Persons with tattoos or piercings that have not been sterilely applied: Tattoos, piercings, but also manicures and pedicures, offer a potential risk of transmission of hepatitis viruses unless disposable needles are used or the instruments are not sufficiently sterilised.

Recipients of blood products in Switzerland before 1992: Only since the beginning of the 1990s has the hepatitis C virus been detected in blood. For this reason, transmission through blood products (transfusion of blood, blood serum or plasma) also occurred in Switzerland before the early 1990s. Since the early 1990s, all blood products in Switzerland have been tested for hepatitis C. Since then, blood products have been safe and there have been no more transmissions by this route. Patients undergoing medical interventions in countries with restricted hygiene

Furthermore, the following persons should be offered an antibody test:

  • patients with elevated transaminases
  • Pregnant women
  • (former) prisoners
  • People with the following symptoms, the cause of which is unclear:
    • severe fatigue
    • Concentration disorders
    • pain or pressure in the upper abdomen
    • Depressions
    • Limb or joint pain

Tests and diagnosis

If HCV infection is suspected, an antibody screening test is first carried out in the blood. The antibodies are detectable approximately six to nine weeks after infection. Rapid tests are available that can determine the presence of HCV antibodies using serum, plasma or blood from the fingertip or saliva. If the test is negative, there is usually no HCV infection. However, if a recent infection is suspected or in immunocompromised patients, a PCR test is indicated.

If the result of the antibody test is positive, a PCR test follows. This shows whether the hepatitis C infection has healed or is active. If the PCR test is negative, it is very likely that the infection has already been healed or treated. A positive PCR test result indicates an active hepatitis C infection. This is followed by further tests, in particular to determine the fibrosis stage of the liver.

An acute infection heals spontaneously in 20 percent of cases. If healing does not occur within six months, the infection can be qualified as chronic.

According to the current guidelines, any chronic hepatitis C should be treated (unless life expectancy is less than 12 months regardless of hepatitis C). Early treatment can prevent the secondary diseases inside and outside the liver. In addition, most people treated will experience the disappearance of the common, non-specific symptoms that limit the quality of life, such as fatigue, joint pain, right-sided upper body pain and concentration problems.

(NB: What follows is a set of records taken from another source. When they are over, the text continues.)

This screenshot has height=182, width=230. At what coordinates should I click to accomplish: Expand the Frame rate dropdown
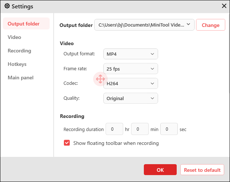[131, 68]
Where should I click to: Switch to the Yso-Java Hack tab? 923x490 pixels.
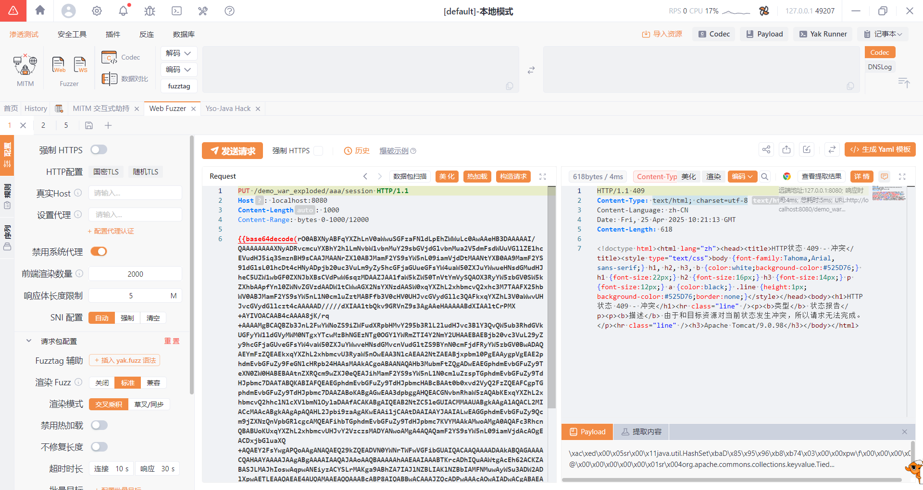228,109
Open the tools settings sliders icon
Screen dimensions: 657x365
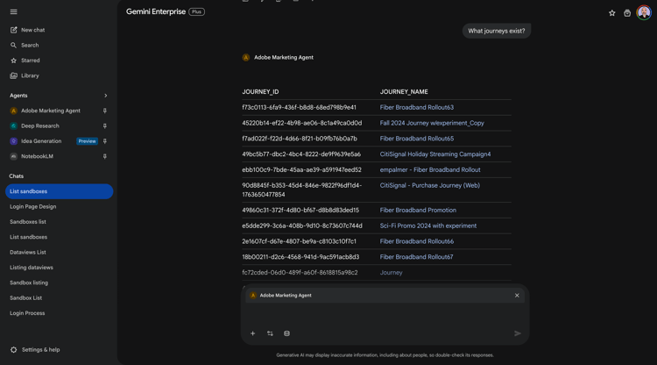[x=270, y=333]
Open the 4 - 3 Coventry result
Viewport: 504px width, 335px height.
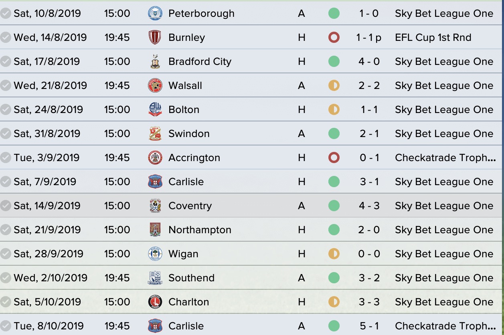click(369, 206)
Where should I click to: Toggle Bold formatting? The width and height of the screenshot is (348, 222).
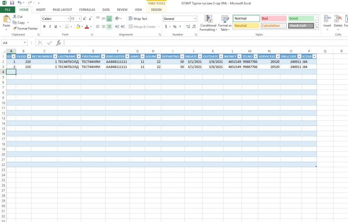click(x=44, y=27)
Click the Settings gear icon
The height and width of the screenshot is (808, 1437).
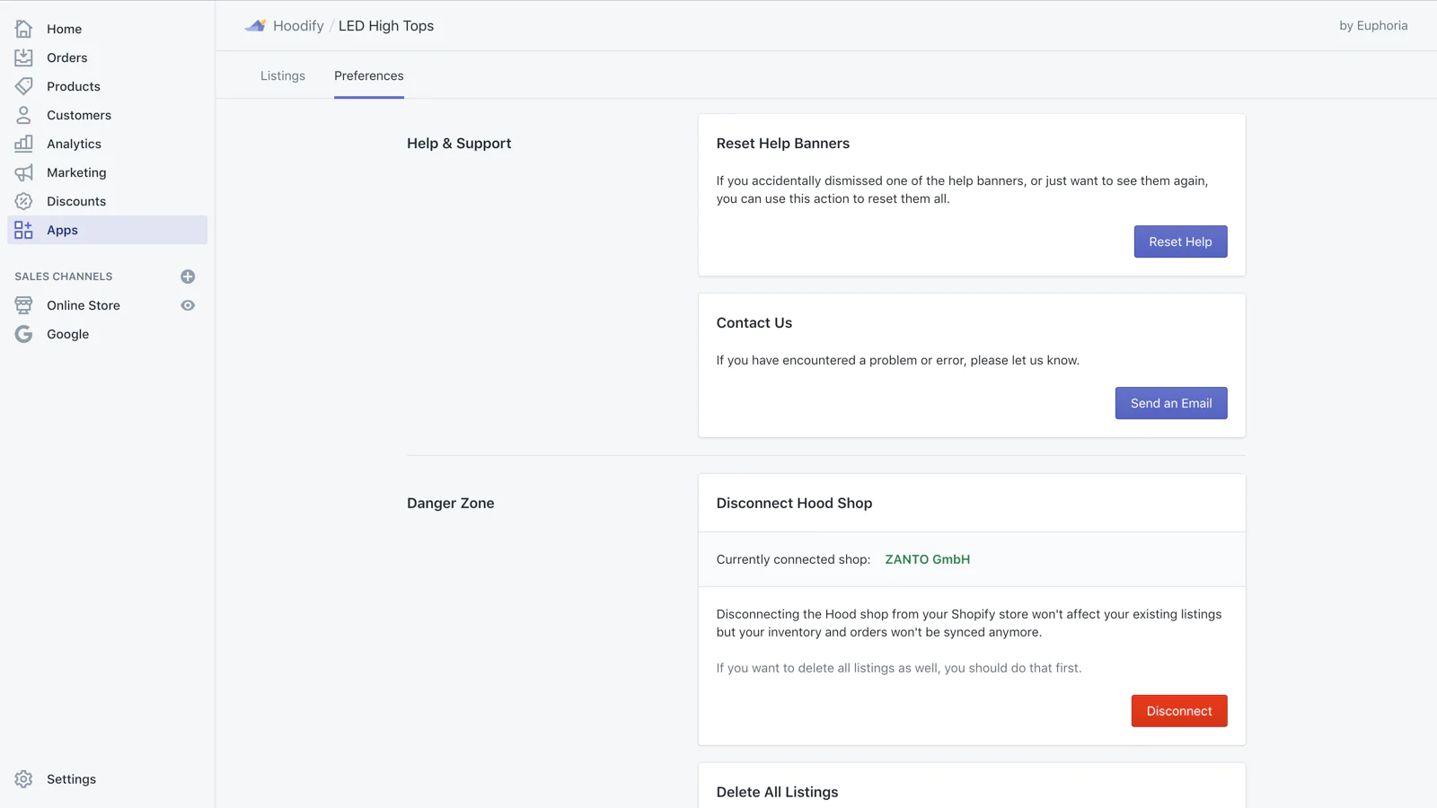click(23, 779)
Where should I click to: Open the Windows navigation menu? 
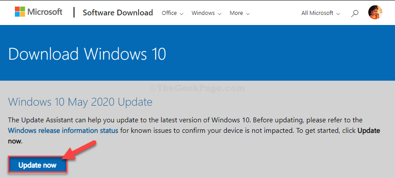[x=206, y=13]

If HCV infection is present, the patient should be referred for further treatment to a specialist (a hepatologist, gastroenterologist, infectiologist or - if an addiction is present - to an addiction specialist for hepatitis C). In the case of uncomplicated patients, referral to a specialist is not necessary. These patients can also be treated directly in the family doctor's practice, accompanied by a specialist. More information: www.hepcare.ch.


The aim of the treatment is healing. This is to prevent secondary diseases, especially HCV-associated liver diseases and severe extrahepatic manifestations, as well as restrictive symptoms. Since the beginning of 2022, all medical doctors can prescribe the drugs. However, in case of patients with complications, a referral to a specialist (hepatology/gastroenterology, infectious diseases or addiction medicine with experience in treating hepatitis C) is recommended. The project HepCare www.hepcare.ch is supporting primary care providers in the hepatitis C treatment of their patients. HepCare is providing a list of specialists that agreed to accompany primary care providers. The treatment takes 8 - 12 weeks. The cost of a therapy amounts to around 30,000 Swiss francs.